Dentro de la Corte ya se había dado el año pasado una primera votación en este caso y había quedado en empate (4-4), por lo que esta vez se nombró a un conjuez, el exmagistrado Enrique Gil Botero. Los votos en contra de la ponencia de Pretelt fueron de los magistrados Jorge Iván Palacio, Alberto Rojas y Luis Ernesto Vargas.

El debate en la Corte fue de gran calado pues, de fondo, se evaluaba si la facultad de llamar a calificar servicios cuando ciertos uniformados no alcanzan el ascenso, debía ser motivada.

Tal y como está hoy la Ley (1791 del 2000), no se requiere motivación para llamar a cursos de ascensos. Así, se va ascendiendo de acuerdo con los cupos asignados por el Gobierno y al presupuesto que fije el Ministerio de Hacienda.

Los uniformados que no alcancen ese ascenso son retirados mediante la figura del llamado a calificar servicios.

En los próximos días en la Policía se llamaría a calificar a servicios a 60 oficiales que no alcanzaron el ascenso.

En el debate de hoy se planteó que los retiros por llamado a calificar servicios no se debían motivar porque las Fuerzas Armadas tienen una estructura piramidal que permite esa facultad. La motivación en esos casos, según la Corte, ya está dada en la ley sin tener que entregar una diferente.

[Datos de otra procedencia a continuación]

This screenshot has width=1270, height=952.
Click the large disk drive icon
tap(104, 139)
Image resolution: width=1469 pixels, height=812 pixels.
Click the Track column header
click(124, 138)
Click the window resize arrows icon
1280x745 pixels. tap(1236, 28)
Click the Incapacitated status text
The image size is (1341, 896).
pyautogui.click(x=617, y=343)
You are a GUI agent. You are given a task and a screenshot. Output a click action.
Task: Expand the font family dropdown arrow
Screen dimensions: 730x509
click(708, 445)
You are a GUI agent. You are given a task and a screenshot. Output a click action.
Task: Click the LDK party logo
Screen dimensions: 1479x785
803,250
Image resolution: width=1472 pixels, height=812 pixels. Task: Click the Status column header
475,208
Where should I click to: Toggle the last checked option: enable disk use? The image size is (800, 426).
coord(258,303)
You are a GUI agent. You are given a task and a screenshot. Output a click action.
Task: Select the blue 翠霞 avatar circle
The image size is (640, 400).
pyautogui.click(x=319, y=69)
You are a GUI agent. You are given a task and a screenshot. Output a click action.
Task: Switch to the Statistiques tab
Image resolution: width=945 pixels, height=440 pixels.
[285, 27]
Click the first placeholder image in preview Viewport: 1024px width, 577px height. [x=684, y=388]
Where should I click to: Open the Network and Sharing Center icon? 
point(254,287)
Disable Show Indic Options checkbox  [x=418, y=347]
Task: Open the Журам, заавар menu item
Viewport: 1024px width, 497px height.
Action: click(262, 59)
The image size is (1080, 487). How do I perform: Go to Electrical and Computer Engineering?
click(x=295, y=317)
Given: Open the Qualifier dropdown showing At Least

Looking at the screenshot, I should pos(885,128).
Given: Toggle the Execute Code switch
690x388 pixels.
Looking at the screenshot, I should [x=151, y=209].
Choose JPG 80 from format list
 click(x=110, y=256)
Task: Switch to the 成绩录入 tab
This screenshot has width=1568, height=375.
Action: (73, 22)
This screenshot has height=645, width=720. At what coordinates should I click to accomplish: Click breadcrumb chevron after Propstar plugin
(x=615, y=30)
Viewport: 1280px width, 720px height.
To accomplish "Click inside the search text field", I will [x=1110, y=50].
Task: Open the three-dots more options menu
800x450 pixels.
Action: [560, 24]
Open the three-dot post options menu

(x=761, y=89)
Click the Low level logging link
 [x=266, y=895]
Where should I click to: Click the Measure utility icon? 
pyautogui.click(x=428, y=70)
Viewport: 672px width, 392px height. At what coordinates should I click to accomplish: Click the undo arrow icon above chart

Facultad discrecional, con motivación mínima

En un fallo de abril del año pasado, de la magistrada Gloria Stella Ortiz, se ordenó que el retiro siempre debe ser motivado con unos argumentos mínimos.

En esa sentencia, la Corte estableció que en el país la facultad discrecional sí está sometida al control judicial “y exige un mínimo de justificación”.

“Así, para esta Corporación, ha sido claro que los actos discrecionales están sometidos al control jurisdiccional, debido a que no pueden contrariar la Constitución ni la ley, y a que, en todo caso, es necesario diferenciar tal facultad de la arbitrariedad”, dijo el alto tribunal en esa sentencia.

En esa sentencia, la Corte fijó algunas pautas:

Se admite que los actos administrativos no sean necesariamente motivados “en el sentido de relatar las razones en el cuerpo del acto como tal”. Pero sí se exige que estén “sustentados en razones objetivas y hechos ciertos. En este sentido, el estándar de motivación justificantes es plenamente exigible”.

Además, se precisó que la motivación se debe fundamentar en un concepto previo que admiten las juntas asesoras o comités de evaluación de las instituciones castrenses, concepto que debe ser suficiente y razonado.

El retiro, además, debe cumplir requisitos de “proporcionalidad y razonabilidad”, que deben ser coherentes con la finalidad de la facultad discrecional, que es “el mejoramiento del servicio”.

El concepto de las juntas asesoras o comités de evaluación no debe estar precedido por un procedimiento administrativo, ya que esto desvirtuaría la facultad discrecional que hoy tienen las Fuerzas Armadas. Sin embargo, ese concepto “sí debe estar soportado en unas diligencias exigibles a los entes evaluadores, como actas o informes, que deben ponerse a disposición del afectado, una vez se produzca el acto administrativo de retiro”. Esas actas son la base para evaluar si el retiro se fundó en la discrecionalidad o la arbitrariedad.

Además, el retirado también debe conocer los exámenes a su hoja de vida, evaluaciones de desempeño, entre otros.

Si los documentos tienen carácter reservado, pueden conservar esa reserva, pero “deben ser puestos en conocimiento del afectado”.